AuraServ seemed like a no lose deal. Great technology, an excellent value proposition, superb management team, funded by one of Silicon Valley’s premiere VCs, etc. I then was the COO of a technology company (epic No. 2), and had earned a ton of stock options. However, I was in my early 50’s, our girls both in private U.S. universities, Garrett still in high school. Probably not the best personal time to take a big risk. On the other hand, my due diligence determined (along with the assessment of many others I got advice from) that this was a sure bet. And, if I was going to be part of a tech startup, it seemed like now or never? The plan: I would sell my options upon leaving my current company (a little back up nest egg). Then, with this new voice internet powerhouse, I would experience building a super company with great purpose and potentially make a financial home run, too.
Then it happened: The .com market bubble burst almost overnight and severely discounted and penalized most technology stocks, including the company I left. My stock options were now ALL under water and I had to exercise them within a time frame that was unfavorable (no nest egg and a BIG ouch). And, if you are old enough to remember that time, almost all investment capital immediately dried up. Even though AuraServ was getting customers and meeting revenue commitments, we could not get our next round of funding. Uh oh! We ran out of cash, and out of business. Over 100 employees now without work. Disappointed people I deeply cared for who believed in me. Our family investment, gone!
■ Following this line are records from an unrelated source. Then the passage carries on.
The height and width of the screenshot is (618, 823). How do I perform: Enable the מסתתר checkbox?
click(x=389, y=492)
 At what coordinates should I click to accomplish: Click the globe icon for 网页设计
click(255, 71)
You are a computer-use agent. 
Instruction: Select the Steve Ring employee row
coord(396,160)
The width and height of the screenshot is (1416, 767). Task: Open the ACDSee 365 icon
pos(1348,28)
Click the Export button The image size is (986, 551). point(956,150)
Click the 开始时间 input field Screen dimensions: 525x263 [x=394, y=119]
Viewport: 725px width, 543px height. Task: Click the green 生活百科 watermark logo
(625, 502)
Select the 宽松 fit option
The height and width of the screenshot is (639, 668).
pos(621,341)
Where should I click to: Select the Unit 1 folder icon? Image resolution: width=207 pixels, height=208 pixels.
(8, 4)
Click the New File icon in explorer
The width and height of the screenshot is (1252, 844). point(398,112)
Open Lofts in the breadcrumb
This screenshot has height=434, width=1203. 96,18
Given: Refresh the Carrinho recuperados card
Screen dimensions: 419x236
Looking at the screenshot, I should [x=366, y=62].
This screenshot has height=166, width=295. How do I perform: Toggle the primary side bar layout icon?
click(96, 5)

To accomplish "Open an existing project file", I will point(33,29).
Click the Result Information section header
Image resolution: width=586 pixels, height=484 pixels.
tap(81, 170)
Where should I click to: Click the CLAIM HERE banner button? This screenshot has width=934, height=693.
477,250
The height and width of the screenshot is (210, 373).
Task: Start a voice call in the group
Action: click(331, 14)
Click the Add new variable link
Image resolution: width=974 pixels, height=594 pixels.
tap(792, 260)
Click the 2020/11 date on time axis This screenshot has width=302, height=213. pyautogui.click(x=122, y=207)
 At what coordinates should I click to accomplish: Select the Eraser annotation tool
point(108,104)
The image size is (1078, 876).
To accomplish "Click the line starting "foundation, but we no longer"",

Holy %#!*! It took me two months without a pay check to ensure every person working for me that wanted to have a job, found one. Now, I had to recover personally. It was a miserable time for me.
The good news with a supportive wife and family, a little good luck, personal perseverance, and hard work, I bounced back and became the CEO of another company. While the AuraServ outcome was disappointing, I was proud of the results we achieved and learned a lot about myself. I recognize how much I am a blessed and fortunate man with way more than anyone could ask for.
Personal Leadership Moves:
- Sometimes all the due diligence and analysis are impacted by events totally out of one’s control. Be mentally prepared that this could happen at any time. Know your risk tolerance. How much are you willing to lose? How resilient are you if the worst happens? Well run organizations intentionally manage risk. We need our personal risk plan too. Do you have yours? By the way, the flip side of risk is opportunity.
- The essence of purposeful living involves progressing on things that the market or other commercial endeavors cannot take away from us. Love, purpose, family, adventure, learning… Everything material goes away in time. While we all know that, sometimes we get to practice experiencing it before we die. And I believe we become better for it.
- Please read Dan Pink’s new book, “When,”which puts more science behind the issue of timing.
Grateful and Resilient in Personal Leadership,
One Millennial View: In Tony Robbins’ new book “Unshakable,” (which is primarily about financial wealth), he emphasizes the importance of “real wealth” extending to being emotionally, psychologically and spiritually sound, too. Other wise words I’ve heard recently pertaining to when things get tough: “Tend your garden. No one can take that away from you.” Certainly something to keep in mind when you’re in the grind.